A savage prison beating in an Idaho correctional facility has been caught on tape, showing a young inmate brutally attacked by another prisoner while surrounding guards look on and do not intervene.
In the security footage obtained by The Associated Press, Idaho Correctional Center inmate Hanni Elabed, 24, can be seen being thrown to the ground and brutally beaten and kicked by fellow inmate James Haver for roughly two minutes.
At one point, Haver even takes a break before resuming the attack.
Though Elabed tried to alert the guards to help him, he was ignored until Haver chose to stop beating him, at which point the room was opened and Haver handcuffed.
Medical personnel arrived to examine Elabed, who can be seen in the footage lying motionless on the floor after the attack.
He sustained internal bleeding in his skull and spent three days in a coma, waking up to permanent brain damage and short-term memory loss.
The assault came as no surprise to other inmates who have been in the facility.
They refer to it as the "gladiator school" because of the violent atmosphere, the AP reported.
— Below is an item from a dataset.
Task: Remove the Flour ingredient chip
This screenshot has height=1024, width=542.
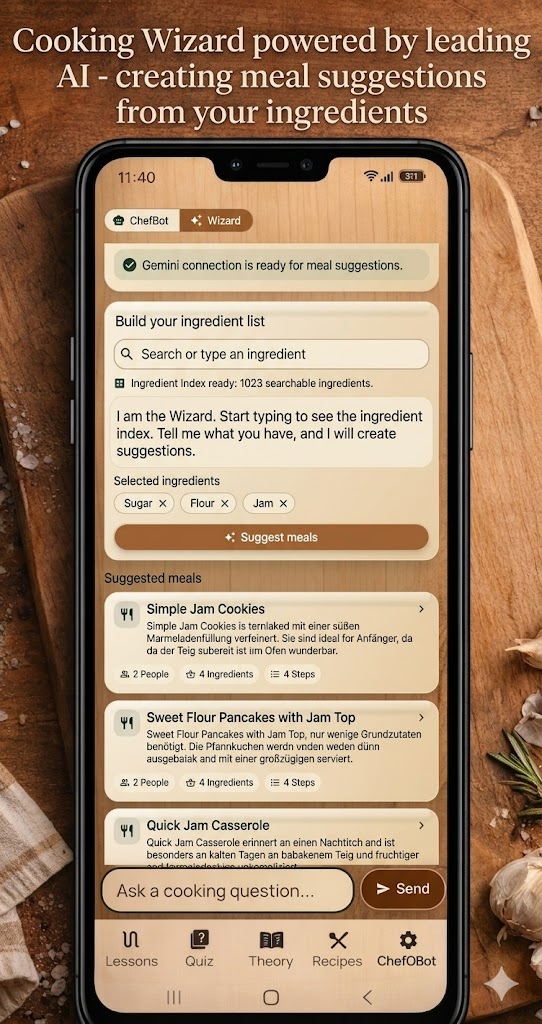Action: tap(224, 504)
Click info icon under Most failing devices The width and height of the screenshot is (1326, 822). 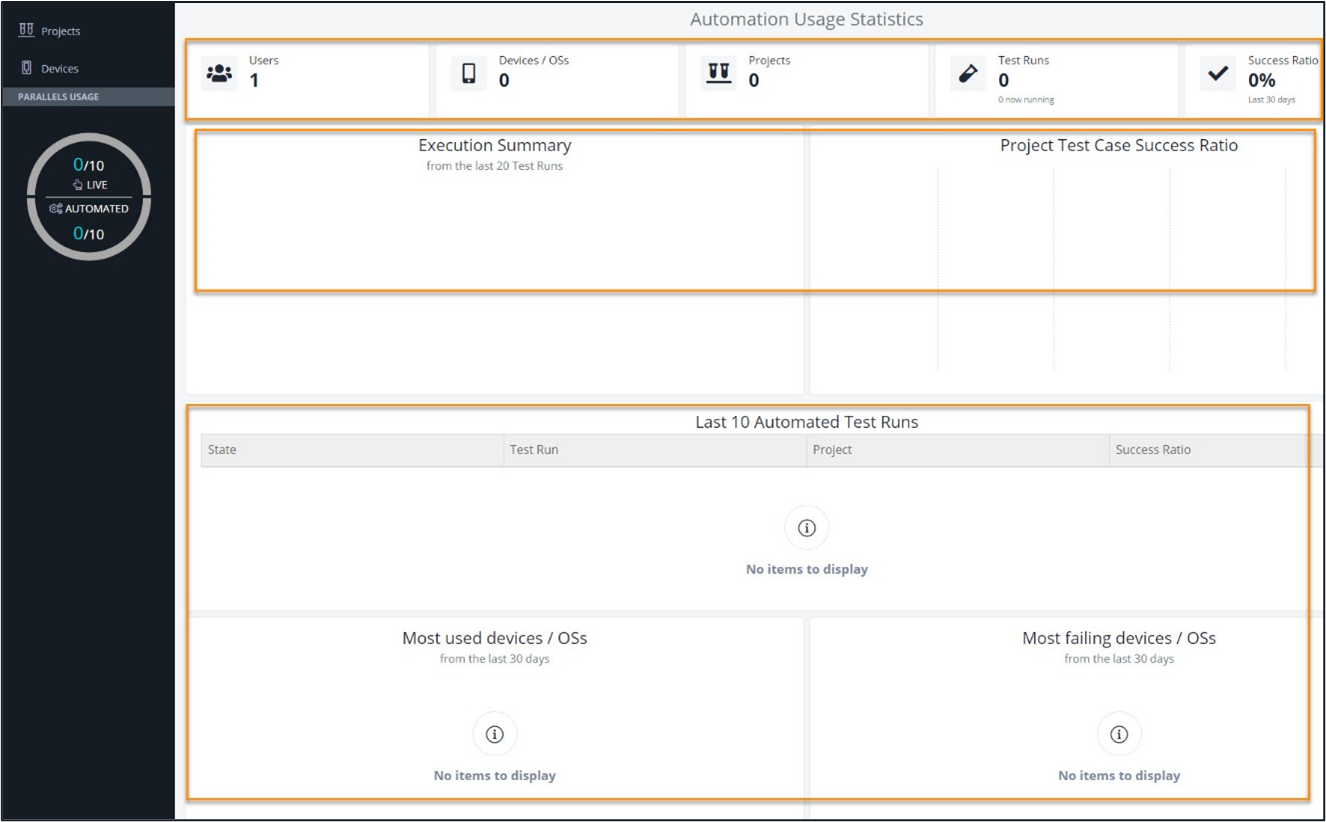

In lawsuits filed against the prison, inmates accuse the facility of exploiting inmate-on-inmate violence to force prisoners to inform on each other, out of fear that if they don't they will be placed in more dangerous situations.
Prior to being attacked, Elabed claims in his lawsuit, he gave prison officials information that he had seen drug trafficking take place between inmates and staffers, and that he had been threatened by fellow prisoners.
He was placed in solitary confinement so he would not be attacked, but shortly thereafter was returned to a cell with the same prisoners he had just "snitched" on.
He was there for only six minutes before Haver assaulted him.
"This isn't even what we know of as a prison - this is a gulag," Steven Pavar, an attorney for the American Civil Liberties Union, told the AP, which released the video after verifying its authenticity.
Elabed was in a coma for 3 days |
Corrections Corporation of America, the company that owns the prison, bashed the AP's decision to post the footage.
"Public release of the video poses an unnecessary security risk to our staff, the inmates entrusted to our care, and ultimately to the public," CCA said in a statement.
The AP reports that a CCA spokesman did condemn the attack, but refused to answer further questions.
Elabed, serving a robbery sentence, was ultimately released from prison early on medical parole because his injuries were too severe to be treated adequately in prison.
"It's almost like Hanni's autistic after this," his brother Zahe Elabed told the AP. "I feel like I'm talking to someone who's 12 or 13 years old."
Idaho Department of Correction officials say they have increased security and oversight over prison officials, but for inmates like Elabed, it is too little, too late.
"[The guards] were spectators," said Elabed's attorney, Ben Schwartzman. "That seems to indicate a level of callousness that I find shocking...It's an embarrassment to the institution and to the individuals."